- Opening Delimiter -

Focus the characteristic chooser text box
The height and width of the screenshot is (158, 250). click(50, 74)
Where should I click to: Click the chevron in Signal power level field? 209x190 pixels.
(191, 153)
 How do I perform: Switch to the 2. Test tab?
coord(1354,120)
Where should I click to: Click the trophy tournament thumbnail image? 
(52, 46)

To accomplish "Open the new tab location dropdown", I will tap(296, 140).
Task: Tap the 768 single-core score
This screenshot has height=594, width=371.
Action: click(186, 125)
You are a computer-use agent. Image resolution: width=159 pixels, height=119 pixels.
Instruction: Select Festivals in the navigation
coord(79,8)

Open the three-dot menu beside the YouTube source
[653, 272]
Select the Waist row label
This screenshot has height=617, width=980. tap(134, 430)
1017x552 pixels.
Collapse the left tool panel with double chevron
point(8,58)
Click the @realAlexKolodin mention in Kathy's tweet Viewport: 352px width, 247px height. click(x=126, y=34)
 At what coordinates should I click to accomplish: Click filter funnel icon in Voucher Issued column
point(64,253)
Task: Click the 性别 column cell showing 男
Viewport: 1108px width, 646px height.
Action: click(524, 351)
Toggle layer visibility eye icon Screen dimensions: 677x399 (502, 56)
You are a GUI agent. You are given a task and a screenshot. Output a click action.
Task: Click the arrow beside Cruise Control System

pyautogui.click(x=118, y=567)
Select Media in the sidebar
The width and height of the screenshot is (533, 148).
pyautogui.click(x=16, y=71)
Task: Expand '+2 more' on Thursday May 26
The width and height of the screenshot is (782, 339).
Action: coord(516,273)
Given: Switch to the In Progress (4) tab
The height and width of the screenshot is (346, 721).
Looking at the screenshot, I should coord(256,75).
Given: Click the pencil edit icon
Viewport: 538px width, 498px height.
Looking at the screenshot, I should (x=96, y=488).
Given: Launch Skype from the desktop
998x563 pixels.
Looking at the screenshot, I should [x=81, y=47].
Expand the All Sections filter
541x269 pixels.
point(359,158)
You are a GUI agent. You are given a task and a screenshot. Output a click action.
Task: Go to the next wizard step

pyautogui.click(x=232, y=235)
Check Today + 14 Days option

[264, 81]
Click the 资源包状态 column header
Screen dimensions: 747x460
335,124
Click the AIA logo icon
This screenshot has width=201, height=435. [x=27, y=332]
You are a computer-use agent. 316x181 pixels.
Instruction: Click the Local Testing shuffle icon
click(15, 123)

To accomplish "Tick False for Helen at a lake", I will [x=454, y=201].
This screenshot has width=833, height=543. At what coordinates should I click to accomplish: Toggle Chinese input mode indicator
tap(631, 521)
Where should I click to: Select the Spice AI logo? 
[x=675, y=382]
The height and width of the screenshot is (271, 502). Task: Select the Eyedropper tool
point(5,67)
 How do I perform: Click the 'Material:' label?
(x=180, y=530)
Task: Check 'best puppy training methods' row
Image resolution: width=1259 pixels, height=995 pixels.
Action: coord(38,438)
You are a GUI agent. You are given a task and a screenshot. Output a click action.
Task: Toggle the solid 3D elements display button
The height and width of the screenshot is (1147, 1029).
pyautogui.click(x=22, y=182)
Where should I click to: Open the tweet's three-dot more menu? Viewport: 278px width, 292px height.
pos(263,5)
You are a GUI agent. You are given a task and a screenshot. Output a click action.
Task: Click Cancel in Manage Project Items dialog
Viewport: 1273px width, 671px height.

- Closing Delimiter -

▸ Task brief: Filter the records for the word "computer" and show every line that has it.

▸ Your response:
You are a computer-use agent. Image resolution: width=159 pixels, height=119 pixels.
You are a computer-use agent. 316x181 pixels.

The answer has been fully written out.